[Saved data entries]
◆ ◆ ◆ ◆ ◆

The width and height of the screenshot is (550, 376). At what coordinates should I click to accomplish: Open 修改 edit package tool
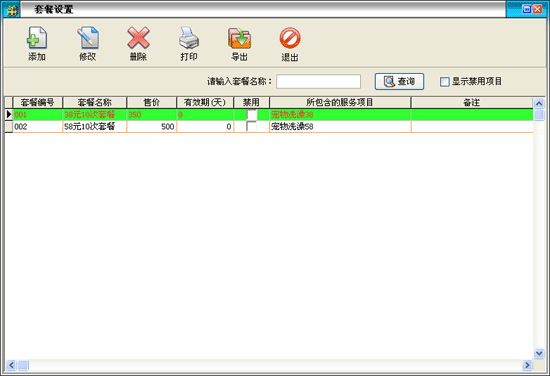point(88,38)
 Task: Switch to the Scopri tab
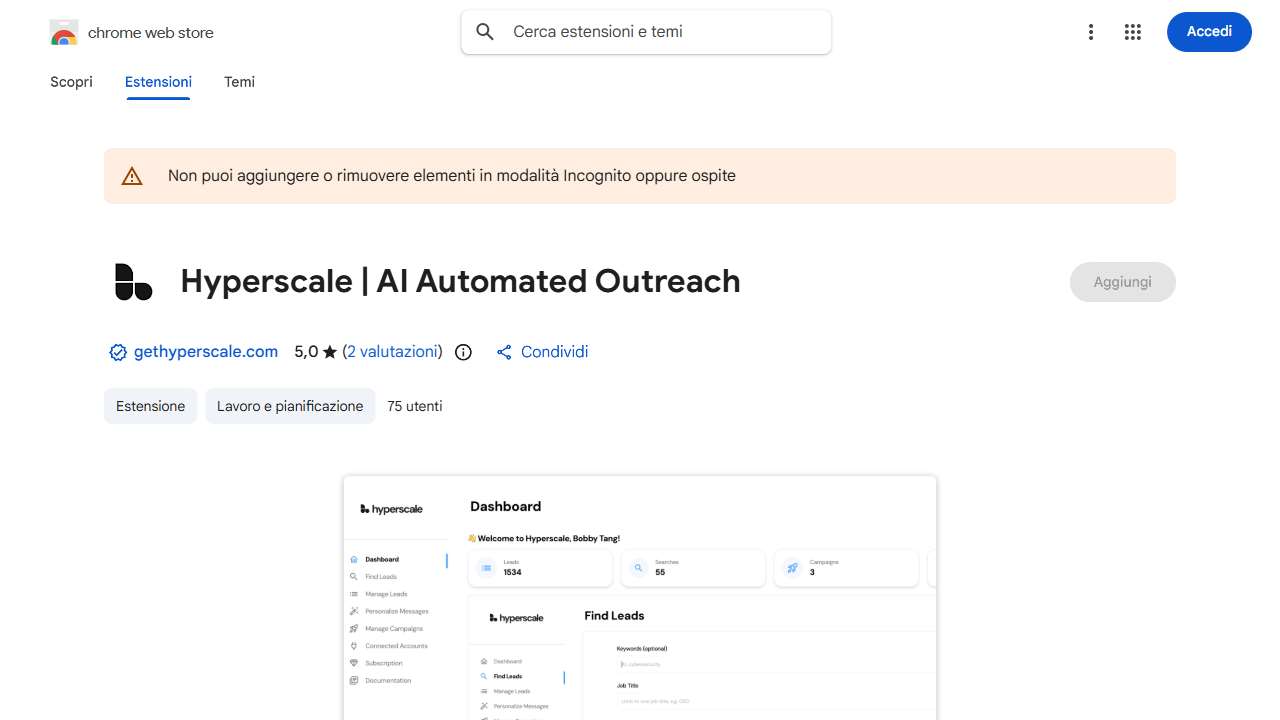[71, 81]
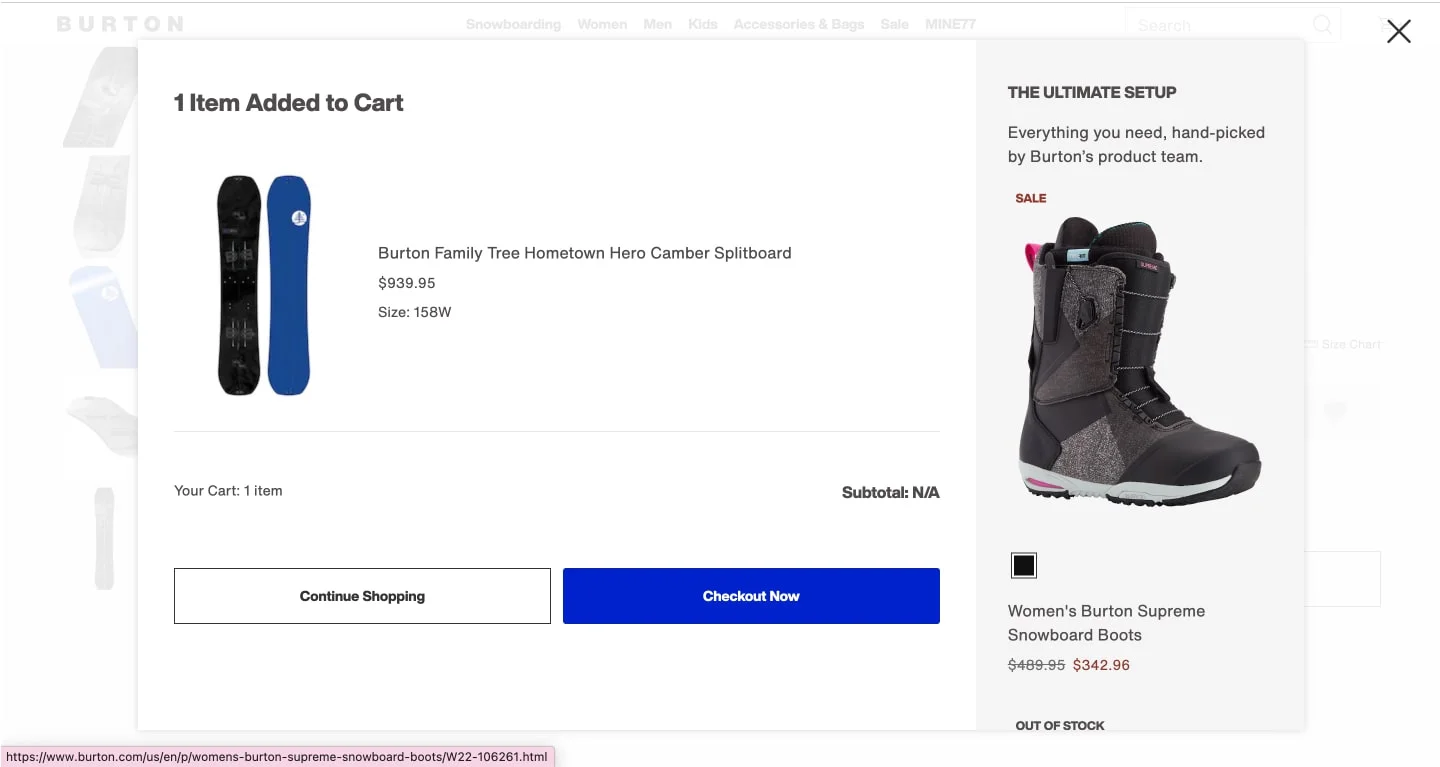Click the Burton Family Tree Hometown Hero product name
The width and height of the screenshot is (1440, 767).
584,252
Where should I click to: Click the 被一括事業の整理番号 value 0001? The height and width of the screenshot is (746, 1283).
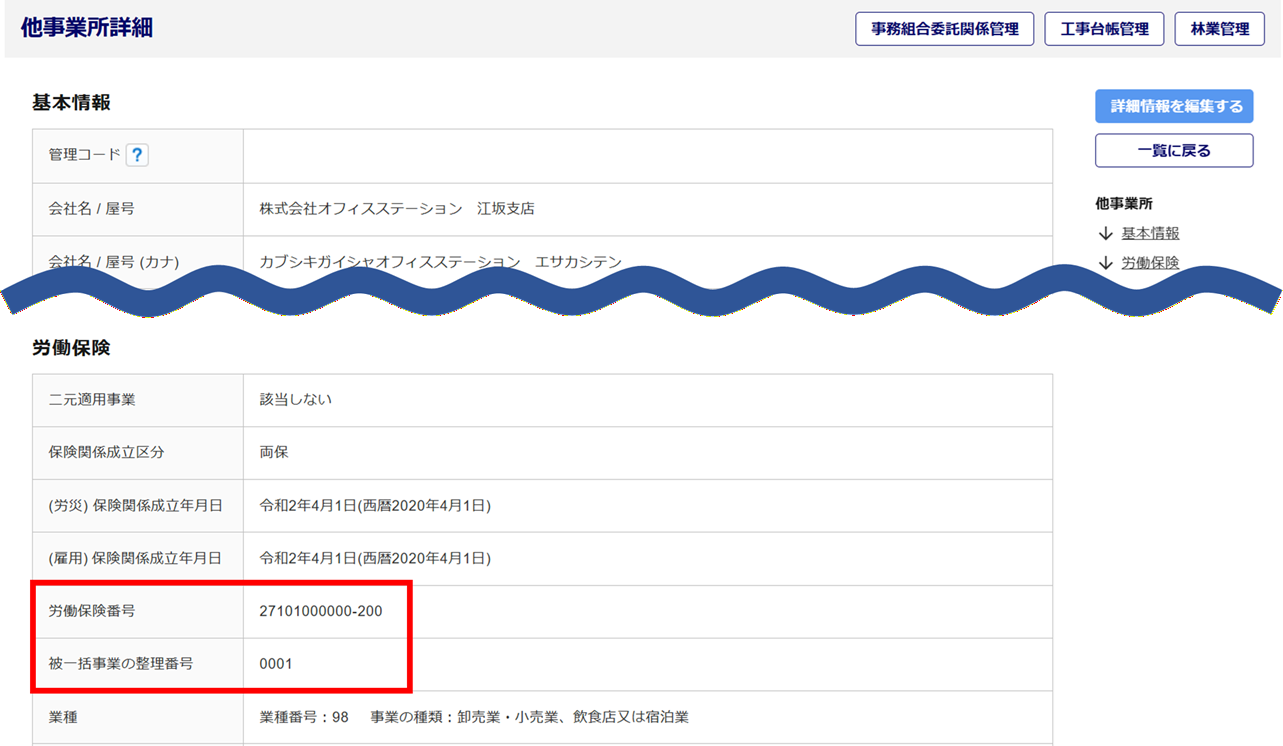276,664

◆ ◆ ◆ ◆ ◆

ACTIVITY: Repeat only the lines from the one holding "Task: Switch to the Scopri tab" through the last line of the data, inclusive. Keep the pictures out.

RESPONSE TO THIS TASK:
 Task: Switch to the Scopri tab
[71, 81]
Click the Burton Family Tree Hometown Hero product name
The width and height of the screenshot is (1440, 767).
584,252
Where should I click to: Click the 被一括事業の整理番号 value 0001? The height and width of the screenshot is (746, 1283).
276,664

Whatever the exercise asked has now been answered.